Q : Pourquoi l’or a-t-il progressé alors que le conflit géopolitique s’est apaisé ?

La hausse de l’or reflète un changement de récit de marché, passant de la « couverture contre le risque de guerre » à la « couverture contre l’inflation ». La baisse du pétrole a desserré les tensions inflationnistes, offrant à la Fed une marge de manœuvre supplémentaire pour ses futurs ajustements de politique monétaire. Parallèlement, la réunion de juin de la Fed a maintenu les taux inchangés mais envoyé un signal restrictif. Ce cocktail « inflation en baisse mais politique monétaire stricte » renforce en réalité l’attrait de l’or comme couverture. L’or n’est plus seulement un pari sur la géopolitique, il retrouve son rôle de protection contre l’inflation et le risque de crédit du dollar.

Q : L’accord États-Unis–Iran est-il haussier ou baissier pour le Bitcoin ?

À court terme, l’impact est complexe. La prime narrative du Bitcoin comme « couverture géopolitique » se réduit, ce qui est baissier. Mais à moyen-long terme, la hausse de l’appétit pour le risque liée à la stabilité géopolitique, la détente des pressions inflationnistes, de potentielles mesures d’assouplissement monétaire et une adoption crypto plus large à mesure que les sanctions iraniennes s’allègent pourraient tous être porteurs. L’enjeu clé est de savoir si l’accord peut passer d’un « cessez-le-feu temporaire » à une « paix durable ».

Q : Que pourrait-il se passer à l’issue de la période de négociation de 60 jours ?

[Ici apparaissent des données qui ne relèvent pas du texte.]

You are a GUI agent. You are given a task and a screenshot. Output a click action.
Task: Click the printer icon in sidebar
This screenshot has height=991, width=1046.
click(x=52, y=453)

Les discussions porteront sur la résolution de la question nucléaire et la levée globale des sanctions. Trois scénarios sont à surveiller : premièrement, les deux parties concluent un accord final, ce qui réduit davantage le risque géopolitique et soutient l’appétit pour le risque ; deuxièmement, les négociations échouent, la situation s’envenime rapidement et la demande de valeurs refuges repart à la hausse ; troisièmement, les discussions stagnent mais le statu quo est maintenu, et le marché adopte une posture attentiste. Étant donné la disponibilité 24/7 du marché crypto, sa réactivité à chaque scénario pourrait dépasser celle des marchés traditionnels.

Q : Comment l’assouplissement des sanctions contre l’Iran influencera-t-il l’usage des cryptomonnaies ?

L’Iran est depuis longtemps une région à forte adoption crypto en raison des sanctions financières. Après leur assouplissement, l’adoption dictée par la « nécessité de survie » reculera, mais une meilleure connectivité financière permettra aux utilisateurs iraniens de participer de façon plus diversifiée aux marchés DeFi et on-chain mondiaux. Cela contribuera positivement à l’activité réseau et à la profondeur de liquidité.